Y: (Dependent variable) Client will subscribe to term deposit - Binary

Data Wrangling

df = read_csv("bank-additional-full.csv")

dim(df)

apply(is.na(df),2,sum)

colSums(df == "unknown")

After checking the missing value and “unknown” value, we found there wasn't any “NA” value. But some variables have a lot of “unknown” value. So, we have sorted out the column names with their sum of unknown.

df$y=ifelse(df$y=="yes",1,0)

Converting the target variable to binary numerical values . Initially it was Yes/No after converting the values are 0/1.

Cleaning the unknown values for 5 variables (job, marital, education, housing, default) based on their correlation with the target variable (dependent variable) which is “y”.

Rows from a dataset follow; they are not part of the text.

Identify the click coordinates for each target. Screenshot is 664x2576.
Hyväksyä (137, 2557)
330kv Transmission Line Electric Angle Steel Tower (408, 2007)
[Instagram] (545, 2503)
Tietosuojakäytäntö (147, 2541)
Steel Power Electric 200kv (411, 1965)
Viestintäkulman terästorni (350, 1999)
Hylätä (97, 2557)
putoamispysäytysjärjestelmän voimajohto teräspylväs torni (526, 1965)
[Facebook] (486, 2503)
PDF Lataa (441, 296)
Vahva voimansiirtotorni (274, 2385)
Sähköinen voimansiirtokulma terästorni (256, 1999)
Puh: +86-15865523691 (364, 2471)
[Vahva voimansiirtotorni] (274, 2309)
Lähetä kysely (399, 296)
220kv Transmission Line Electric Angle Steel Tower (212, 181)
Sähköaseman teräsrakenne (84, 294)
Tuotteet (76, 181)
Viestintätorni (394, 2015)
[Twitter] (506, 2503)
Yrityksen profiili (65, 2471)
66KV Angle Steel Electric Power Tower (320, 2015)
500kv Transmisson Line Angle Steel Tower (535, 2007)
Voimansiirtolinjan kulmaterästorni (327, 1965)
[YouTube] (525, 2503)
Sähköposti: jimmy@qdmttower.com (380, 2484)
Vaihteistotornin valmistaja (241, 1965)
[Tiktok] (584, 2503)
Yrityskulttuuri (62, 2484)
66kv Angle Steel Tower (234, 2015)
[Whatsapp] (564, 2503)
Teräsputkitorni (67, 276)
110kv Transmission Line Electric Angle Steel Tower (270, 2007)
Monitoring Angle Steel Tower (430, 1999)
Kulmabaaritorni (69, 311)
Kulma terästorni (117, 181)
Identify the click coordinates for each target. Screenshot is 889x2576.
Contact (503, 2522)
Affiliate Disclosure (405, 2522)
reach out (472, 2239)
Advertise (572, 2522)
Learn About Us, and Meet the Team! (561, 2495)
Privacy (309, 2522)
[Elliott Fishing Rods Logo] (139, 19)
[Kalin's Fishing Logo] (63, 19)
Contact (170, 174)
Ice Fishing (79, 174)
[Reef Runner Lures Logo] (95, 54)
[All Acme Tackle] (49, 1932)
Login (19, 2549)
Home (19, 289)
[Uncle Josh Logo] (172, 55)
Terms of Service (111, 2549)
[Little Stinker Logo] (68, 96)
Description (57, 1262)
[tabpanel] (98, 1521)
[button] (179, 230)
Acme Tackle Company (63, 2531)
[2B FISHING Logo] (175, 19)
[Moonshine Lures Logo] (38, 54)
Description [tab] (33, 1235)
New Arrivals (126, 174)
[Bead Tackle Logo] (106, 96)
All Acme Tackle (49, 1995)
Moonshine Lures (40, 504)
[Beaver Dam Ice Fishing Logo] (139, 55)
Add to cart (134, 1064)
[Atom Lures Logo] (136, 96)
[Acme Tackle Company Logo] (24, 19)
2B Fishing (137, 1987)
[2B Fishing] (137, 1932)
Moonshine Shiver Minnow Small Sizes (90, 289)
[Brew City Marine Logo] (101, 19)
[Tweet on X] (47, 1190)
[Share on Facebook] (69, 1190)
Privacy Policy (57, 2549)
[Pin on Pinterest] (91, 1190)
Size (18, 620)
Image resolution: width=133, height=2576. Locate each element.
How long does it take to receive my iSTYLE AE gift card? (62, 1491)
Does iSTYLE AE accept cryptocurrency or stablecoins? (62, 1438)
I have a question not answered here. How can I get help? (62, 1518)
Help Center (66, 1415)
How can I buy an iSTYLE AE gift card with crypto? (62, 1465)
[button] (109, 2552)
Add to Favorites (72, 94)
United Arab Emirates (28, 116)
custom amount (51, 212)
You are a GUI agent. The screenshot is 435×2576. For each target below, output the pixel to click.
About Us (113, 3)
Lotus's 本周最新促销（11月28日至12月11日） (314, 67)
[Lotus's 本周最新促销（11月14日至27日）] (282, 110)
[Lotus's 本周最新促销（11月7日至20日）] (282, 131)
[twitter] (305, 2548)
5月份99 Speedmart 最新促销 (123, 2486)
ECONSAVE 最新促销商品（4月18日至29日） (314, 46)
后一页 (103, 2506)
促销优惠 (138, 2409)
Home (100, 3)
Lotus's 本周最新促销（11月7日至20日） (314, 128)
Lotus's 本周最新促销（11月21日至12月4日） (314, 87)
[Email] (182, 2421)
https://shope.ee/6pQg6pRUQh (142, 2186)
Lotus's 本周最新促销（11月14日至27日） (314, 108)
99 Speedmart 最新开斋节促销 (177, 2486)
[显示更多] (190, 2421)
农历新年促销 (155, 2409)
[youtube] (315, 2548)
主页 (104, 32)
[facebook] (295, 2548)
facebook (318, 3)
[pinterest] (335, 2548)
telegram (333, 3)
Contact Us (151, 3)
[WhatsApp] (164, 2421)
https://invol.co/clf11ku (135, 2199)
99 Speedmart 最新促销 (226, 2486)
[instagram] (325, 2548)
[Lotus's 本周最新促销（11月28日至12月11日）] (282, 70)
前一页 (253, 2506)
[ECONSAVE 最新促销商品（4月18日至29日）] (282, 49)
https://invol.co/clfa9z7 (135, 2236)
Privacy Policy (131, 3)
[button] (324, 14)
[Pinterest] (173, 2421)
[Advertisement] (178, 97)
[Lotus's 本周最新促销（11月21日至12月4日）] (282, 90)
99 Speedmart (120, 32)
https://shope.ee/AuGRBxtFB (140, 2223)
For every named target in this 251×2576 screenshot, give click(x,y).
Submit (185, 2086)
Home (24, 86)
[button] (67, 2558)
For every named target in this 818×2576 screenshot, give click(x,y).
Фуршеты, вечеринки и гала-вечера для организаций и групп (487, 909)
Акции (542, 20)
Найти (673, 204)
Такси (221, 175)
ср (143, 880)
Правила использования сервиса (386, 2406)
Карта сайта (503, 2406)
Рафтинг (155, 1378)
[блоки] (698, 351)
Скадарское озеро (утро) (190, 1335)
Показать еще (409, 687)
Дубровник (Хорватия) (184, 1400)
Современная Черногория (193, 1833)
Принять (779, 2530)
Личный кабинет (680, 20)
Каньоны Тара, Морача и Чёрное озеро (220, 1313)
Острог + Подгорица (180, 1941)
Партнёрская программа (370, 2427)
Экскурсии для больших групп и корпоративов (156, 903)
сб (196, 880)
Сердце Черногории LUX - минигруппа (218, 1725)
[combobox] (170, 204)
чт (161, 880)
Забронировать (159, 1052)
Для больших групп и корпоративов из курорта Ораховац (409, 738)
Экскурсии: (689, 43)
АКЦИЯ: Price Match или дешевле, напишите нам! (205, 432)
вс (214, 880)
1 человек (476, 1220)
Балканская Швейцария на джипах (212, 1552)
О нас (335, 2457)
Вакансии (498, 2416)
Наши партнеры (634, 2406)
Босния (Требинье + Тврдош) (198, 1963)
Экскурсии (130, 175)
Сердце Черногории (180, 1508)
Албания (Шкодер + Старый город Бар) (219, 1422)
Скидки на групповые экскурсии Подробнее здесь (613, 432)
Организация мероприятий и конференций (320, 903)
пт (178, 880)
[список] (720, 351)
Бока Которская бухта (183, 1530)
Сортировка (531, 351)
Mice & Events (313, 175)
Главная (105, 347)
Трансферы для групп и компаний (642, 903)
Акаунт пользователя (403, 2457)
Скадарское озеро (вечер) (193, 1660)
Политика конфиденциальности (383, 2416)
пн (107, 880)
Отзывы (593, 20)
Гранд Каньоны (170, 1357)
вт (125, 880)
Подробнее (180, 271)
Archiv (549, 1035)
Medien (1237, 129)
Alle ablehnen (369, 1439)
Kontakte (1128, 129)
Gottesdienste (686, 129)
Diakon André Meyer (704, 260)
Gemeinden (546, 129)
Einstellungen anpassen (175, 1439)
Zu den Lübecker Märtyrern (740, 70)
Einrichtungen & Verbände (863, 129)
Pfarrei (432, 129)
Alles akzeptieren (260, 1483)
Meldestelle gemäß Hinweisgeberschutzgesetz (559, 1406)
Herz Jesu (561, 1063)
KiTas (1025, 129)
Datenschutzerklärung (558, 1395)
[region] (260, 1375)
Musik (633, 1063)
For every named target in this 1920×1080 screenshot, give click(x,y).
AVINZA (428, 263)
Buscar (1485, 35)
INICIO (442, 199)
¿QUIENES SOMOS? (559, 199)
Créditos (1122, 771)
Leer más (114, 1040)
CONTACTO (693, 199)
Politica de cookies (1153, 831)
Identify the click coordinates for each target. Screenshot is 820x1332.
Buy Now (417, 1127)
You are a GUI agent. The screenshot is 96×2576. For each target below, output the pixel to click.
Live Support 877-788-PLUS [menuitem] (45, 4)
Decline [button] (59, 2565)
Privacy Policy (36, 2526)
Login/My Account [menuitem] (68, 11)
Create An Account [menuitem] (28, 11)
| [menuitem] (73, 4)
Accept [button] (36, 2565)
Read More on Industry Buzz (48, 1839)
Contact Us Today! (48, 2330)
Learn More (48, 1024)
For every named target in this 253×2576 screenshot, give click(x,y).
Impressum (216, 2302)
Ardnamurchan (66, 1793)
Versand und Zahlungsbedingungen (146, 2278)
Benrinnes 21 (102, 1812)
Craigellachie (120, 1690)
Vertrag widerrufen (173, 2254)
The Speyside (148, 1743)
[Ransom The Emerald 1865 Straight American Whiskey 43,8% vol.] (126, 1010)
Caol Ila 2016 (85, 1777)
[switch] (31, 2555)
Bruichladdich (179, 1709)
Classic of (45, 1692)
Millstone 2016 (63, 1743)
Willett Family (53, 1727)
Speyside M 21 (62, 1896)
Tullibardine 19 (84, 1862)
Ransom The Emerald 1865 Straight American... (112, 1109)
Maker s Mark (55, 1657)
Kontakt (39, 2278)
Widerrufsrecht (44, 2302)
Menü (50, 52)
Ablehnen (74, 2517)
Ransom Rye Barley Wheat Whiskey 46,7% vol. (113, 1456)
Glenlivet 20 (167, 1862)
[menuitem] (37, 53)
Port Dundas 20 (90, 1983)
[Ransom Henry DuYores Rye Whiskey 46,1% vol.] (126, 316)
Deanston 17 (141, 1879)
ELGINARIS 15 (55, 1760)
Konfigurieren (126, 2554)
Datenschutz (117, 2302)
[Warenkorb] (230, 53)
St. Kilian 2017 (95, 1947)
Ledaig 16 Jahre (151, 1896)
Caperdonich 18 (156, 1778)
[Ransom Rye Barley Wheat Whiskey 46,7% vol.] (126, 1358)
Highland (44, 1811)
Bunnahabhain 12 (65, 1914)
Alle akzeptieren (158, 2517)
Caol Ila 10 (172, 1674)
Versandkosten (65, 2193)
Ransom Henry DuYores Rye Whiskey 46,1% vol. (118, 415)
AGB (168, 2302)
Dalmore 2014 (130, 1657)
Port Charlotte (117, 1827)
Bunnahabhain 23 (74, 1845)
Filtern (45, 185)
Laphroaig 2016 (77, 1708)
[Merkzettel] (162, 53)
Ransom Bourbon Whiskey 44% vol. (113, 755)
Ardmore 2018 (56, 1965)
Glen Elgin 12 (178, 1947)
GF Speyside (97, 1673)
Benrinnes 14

1. For job, we found that the response was highest among students around 31% while other groups were between 6-15%. Also, we could easily ignore the unknown values here.

2. For marital, singles were making the highest percentage while other were more prone to say no. We can ignore the unknown values here.

3. For education, we can easily see that as the level of education increases people are more likely to subscribe to the term deposit. Also, the number of people opting for term deposit in the unknown are more so we can’t ignore these values, instead through CrossTable we found that the most proportionate data of unknown was resembling the university level. So, we have replaced the unknown with university holders.

4. For housing, there were no proper variations and the chi-square proportions suggests that we can ignore these values.

5. For default, the proportions were quite abnormal. People opting for term deposit were just 3 while 32000 people opted for no. So, it’ll be better to remove this column.

CrossTable(df$job,df$y)

df = df %>% filter( job!= "unknown")

CrossTable(df$marital,df$y)

df = df %>% filter( marital!= "unknown")

CrossTable(df$education,df$y)

df$education[df$education=="unknown"]="university.degree"

For education, we can easily see that as the level of education increases people are more likely to subscribe to the term deposit. Also, the number of people opting for term deposit in the unknown are more so we can’t ignore these values, instead through CrossTable we found that the most proportionate data of unknown was resembling the university level. So, we have replaced the unknown with university holders.

CrossTable(df$default,df$y)

CrossTable(df$housing,df$y)

df = df %>% filter( housing!= "unknown")

df$housing = ifelse(df$housing == "yes",1,0)

df$default = ifelse(df$default == "yes",1,0)

df$loan = ifelse(df$loan == "yes",1,0)

df$job <- as.numeric(as.factor(df$job))

df$marital <- as.numeric(as.factor(df$marital))

df$education <- as.numeric(as.factor(df$education))

df$month <- as.numeric(as.factor(df$month))

df$contact <- as.numeric(as.factor(df$contact))

df$poutcome <- as.numeric(as.factor(df$poutcome))

Data Balancing through ROSE (Random Over Sampling)

When we summarized our target variable, we found that there was a major skewness towards the target variable for “No”. So, data balancing needs to be performed for removing this skewness. We over sampled our data with respect to the no values in the target variable.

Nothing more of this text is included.